5- Probing overlooked factors in Alzheimer’s DiseaseSince last 5 year, we have been actively working on the possible strategies to enhance the therapeutic approaches for controlling Alzheimer's disease (AD). Two decades of the amyloid-β (Aβ) hypothesis in AD and the prominence of Aβ-targeting strategies have yet to meet the levels of original expectation. We probed the effects of various NPs with different surface decoration (from synthetic to proteins) on the Aβ fibrillation process. Beside using nanobiomaterials to control the fibrillation process, we also explored several ignored factors in the progress of AD. Disappointing results in numerous Phase II/III studies have called for are-examination of the validity of the Aβ-targeting approaches as an intervention strategy in AD. We proposed that the mid-life onset of chronic conditions (e.g., hypertension, diabetes, insulin intolerance, and depression nominated as risk factors for the later development of AD) points to the possibility that each condition could involve mechanisms, which while relatively modest over a short-term, could have significant accumulative effects.
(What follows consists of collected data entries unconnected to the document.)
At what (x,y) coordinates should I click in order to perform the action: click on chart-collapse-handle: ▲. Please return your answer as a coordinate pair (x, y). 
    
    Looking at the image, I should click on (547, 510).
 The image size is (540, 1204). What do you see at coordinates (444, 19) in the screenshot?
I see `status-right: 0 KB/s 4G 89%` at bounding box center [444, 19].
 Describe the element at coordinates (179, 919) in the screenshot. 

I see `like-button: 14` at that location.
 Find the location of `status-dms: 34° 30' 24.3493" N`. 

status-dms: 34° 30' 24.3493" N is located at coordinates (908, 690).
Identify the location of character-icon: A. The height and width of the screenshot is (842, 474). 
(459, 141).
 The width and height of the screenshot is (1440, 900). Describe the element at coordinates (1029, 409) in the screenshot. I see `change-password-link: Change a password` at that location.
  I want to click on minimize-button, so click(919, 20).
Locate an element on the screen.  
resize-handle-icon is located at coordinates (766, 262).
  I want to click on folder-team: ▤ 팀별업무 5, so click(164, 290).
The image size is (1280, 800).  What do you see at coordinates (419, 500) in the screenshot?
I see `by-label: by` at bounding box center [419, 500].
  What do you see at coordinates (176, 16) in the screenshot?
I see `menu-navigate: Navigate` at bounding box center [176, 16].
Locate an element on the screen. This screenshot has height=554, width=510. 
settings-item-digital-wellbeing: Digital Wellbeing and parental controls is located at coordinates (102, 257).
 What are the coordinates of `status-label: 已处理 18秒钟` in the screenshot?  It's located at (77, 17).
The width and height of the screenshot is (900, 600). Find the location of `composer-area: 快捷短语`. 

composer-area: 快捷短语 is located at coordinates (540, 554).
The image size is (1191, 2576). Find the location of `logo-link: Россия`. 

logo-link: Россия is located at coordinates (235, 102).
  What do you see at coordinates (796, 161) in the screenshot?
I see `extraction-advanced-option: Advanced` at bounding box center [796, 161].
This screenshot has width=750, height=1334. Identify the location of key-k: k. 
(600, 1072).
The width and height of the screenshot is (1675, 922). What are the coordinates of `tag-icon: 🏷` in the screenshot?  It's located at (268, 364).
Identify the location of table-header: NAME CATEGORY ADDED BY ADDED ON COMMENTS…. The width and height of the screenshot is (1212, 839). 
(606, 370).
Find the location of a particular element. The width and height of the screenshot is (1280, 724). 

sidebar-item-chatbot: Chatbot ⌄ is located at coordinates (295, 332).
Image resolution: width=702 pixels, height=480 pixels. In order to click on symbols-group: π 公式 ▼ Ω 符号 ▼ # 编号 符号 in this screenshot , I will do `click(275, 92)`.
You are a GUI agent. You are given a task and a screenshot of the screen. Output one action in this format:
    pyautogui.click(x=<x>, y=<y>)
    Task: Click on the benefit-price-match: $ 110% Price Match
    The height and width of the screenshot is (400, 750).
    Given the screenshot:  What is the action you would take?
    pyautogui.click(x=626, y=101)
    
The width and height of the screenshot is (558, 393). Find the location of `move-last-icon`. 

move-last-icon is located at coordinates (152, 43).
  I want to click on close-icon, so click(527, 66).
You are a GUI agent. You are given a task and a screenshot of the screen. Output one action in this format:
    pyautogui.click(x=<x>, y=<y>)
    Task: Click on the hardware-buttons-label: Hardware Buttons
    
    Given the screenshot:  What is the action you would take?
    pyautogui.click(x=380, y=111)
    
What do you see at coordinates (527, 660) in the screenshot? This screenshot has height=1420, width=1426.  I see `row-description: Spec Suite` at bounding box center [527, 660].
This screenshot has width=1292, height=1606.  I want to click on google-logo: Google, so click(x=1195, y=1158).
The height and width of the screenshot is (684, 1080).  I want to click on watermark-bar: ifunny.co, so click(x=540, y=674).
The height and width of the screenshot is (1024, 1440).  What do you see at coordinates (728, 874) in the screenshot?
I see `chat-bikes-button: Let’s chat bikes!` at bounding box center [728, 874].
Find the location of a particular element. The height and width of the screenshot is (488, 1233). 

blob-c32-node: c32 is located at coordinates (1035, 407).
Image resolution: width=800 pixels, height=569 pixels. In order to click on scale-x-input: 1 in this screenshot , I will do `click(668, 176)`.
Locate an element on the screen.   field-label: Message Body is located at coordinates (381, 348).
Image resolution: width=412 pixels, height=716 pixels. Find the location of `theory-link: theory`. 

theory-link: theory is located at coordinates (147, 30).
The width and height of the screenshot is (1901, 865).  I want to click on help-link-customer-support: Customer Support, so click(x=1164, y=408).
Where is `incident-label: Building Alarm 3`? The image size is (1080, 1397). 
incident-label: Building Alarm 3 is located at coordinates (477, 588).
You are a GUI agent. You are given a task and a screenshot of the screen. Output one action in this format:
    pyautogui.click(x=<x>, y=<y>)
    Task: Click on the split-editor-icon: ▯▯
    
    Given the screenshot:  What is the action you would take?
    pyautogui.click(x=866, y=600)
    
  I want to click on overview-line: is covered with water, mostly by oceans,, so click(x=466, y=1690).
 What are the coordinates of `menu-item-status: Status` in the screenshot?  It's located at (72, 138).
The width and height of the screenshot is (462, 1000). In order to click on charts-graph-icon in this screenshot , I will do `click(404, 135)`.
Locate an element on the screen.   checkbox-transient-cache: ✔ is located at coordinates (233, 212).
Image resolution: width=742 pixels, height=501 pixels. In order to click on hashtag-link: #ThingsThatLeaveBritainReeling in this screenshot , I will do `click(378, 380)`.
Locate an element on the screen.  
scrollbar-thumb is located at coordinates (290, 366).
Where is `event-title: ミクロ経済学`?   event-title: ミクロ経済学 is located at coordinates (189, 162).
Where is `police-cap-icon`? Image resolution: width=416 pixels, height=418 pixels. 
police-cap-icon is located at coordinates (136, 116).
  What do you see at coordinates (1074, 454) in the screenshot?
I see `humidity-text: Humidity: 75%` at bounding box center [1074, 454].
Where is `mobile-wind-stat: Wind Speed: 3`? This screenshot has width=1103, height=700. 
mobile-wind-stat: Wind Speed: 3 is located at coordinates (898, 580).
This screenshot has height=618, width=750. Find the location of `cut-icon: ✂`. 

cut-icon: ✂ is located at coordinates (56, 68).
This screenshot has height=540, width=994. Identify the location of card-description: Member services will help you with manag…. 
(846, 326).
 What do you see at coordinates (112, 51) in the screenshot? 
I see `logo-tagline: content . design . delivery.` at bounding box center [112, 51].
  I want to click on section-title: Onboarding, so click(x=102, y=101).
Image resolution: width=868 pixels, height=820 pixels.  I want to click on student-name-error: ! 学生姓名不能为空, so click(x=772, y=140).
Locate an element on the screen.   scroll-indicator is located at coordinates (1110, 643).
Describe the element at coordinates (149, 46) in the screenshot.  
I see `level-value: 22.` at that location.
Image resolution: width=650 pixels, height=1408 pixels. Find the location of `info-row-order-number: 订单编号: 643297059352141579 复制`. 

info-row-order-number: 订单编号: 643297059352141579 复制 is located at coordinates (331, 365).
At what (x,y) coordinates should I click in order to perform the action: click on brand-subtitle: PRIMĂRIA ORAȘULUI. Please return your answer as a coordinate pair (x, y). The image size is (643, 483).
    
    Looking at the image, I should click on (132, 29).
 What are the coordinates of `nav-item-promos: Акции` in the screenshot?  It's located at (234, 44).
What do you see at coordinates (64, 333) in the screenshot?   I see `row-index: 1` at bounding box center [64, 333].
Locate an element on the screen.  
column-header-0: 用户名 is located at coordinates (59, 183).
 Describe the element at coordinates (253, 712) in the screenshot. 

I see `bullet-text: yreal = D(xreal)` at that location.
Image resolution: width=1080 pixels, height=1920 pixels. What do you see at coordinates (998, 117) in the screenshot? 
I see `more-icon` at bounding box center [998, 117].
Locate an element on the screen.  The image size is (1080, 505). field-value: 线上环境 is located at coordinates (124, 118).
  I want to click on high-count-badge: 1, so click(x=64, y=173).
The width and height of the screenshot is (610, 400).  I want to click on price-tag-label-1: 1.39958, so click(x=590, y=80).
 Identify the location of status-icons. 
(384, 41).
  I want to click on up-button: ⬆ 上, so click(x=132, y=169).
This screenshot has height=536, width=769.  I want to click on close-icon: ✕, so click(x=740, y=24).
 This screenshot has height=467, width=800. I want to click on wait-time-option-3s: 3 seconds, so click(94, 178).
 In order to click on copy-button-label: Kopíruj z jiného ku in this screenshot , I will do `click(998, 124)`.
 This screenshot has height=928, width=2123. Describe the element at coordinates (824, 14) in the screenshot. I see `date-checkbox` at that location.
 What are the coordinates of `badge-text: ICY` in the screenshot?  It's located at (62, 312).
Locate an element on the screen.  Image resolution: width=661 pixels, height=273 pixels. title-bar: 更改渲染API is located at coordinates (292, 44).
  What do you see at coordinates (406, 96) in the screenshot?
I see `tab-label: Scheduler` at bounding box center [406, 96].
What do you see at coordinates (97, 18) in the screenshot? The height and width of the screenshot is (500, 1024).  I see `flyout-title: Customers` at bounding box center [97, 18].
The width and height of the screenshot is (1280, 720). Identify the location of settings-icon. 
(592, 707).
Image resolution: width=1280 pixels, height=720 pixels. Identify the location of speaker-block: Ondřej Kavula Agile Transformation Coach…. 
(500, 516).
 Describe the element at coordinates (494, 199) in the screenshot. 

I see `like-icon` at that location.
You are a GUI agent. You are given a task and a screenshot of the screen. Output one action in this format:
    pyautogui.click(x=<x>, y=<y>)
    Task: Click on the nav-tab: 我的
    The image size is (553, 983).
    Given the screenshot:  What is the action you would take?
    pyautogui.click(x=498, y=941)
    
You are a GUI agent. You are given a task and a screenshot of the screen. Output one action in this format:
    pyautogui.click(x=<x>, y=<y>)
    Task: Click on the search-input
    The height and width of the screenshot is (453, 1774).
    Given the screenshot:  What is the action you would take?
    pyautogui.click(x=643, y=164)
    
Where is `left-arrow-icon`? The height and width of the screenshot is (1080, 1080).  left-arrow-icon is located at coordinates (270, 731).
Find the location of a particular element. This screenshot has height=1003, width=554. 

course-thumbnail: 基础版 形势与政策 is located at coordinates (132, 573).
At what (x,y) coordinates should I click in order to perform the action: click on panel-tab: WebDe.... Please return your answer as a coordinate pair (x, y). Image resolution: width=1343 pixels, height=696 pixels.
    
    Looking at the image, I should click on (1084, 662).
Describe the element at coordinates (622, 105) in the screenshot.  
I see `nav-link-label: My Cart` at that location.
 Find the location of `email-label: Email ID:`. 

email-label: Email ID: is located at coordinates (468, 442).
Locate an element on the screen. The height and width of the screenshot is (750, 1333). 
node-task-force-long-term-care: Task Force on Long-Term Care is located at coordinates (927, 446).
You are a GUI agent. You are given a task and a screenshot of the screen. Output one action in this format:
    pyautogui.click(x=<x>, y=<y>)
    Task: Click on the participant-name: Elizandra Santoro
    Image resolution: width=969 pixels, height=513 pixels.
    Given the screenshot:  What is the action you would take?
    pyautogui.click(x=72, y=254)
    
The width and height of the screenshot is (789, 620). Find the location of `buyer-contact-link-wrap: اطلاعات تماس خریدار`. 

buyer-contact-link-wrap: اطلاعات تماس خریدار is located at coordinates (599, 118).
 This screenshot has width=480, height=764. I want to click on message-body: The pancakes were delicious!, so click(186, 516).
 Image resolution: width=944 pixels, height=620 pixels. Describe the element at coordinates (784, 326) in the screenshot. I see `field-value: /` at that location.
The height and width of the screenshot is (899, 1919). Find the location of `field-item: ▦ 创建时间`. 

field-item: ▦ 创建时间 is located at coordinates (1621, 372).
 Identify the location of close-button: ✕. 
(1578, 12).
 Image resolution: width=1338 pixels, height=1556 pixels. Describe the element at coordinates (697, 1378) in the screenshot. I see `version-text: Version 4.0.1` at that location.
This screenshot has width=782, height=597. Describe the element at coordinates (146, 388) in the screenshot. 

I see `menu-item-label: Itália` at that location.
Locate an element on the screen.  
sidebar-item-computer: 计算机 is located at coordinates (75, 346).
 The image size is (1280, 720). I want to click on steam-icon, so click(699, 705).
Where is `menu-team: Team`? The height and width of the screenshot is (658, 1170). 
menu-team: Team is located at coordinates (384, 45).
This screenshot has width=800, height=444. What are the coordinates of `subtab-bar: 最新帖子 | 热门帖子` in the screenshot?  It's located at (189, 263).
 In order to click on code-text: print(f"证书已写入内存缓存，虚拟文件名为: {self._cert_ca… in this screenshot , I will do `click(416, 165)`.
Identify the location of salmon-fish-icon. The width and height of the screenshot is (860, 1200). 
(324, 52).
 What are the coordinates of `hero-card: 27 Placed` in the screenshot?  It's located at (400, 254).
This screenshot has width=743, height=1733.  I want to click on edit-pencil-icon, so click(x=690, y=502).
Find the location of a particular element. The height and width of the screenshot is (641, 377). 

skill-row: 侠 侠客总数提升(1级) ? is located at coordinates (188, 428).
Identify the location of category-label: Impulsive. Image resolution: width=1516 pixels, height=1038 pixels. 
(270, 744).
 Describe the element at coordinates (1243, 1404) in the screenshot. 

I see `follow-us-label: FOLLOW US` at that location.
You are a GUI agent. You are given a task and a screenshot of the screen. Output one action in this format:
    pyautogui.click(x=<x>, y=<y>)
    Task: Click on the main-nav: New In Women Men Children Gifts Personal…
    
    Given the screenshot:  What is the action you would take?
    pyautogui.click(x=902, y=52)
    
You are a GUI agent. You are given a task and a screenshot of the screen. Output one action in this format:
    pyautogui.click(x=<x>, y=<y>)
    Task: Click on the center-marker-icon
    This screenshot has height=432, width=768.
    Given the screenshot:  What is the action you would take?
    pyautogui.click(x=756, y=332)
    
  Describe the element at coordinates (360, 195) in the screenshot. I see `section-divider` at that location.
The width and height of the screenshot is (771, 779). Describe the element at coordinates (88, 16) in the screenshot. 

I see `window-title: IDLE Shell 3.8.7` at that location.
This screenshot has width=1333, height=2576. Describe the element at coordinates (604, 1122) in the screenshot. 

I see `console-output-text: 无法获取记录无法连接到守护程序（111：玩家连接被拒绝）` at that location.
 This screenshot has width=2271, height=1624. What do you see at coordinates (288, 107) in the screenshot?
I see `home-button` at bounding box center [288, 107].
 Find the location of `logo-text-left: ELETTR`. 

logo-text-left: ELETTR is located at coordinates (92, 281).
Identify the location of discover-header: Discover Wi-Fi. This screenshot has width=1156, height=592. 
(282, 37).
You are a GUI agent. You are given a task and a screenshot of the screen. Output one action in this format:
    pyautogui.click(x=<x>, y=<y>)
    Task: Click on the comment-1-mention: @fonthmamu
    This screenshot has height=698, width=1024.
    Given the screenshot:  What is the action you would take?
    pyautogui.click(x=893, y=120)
What may also not be fully appreciated is that a number of these conditions involve potential disturbances to multivalent cations (MC) levels through various mechanisms such as autophagy, oxidative stress, and apoptosis. Furthermore, some MCs have intimate associations with the mechanisms by which Aβ pathology manifests. Considering various lines of evidence and incorporating statistical analysis on Disability–Adjusted Life Years (DALYs) data of both causes of and prevalence of multifactorial risk factors in different world regions, we proposed an MC hypothesis for AD. More specifically, we found that MC imbalance marks many chronic conditions and because of their involvement with Aβ pathology, could reflect that Aβmay be a vital manifestation and marker of underlying MC imbalance. Thus, careful targeting of MC imbalance may provide an alternative or complementary interventional approach to current Aβ treatment strategies. Based on our overall finding in AD, we plan to prepare an optoelectronic nose for fast detection of AD at the very early stage.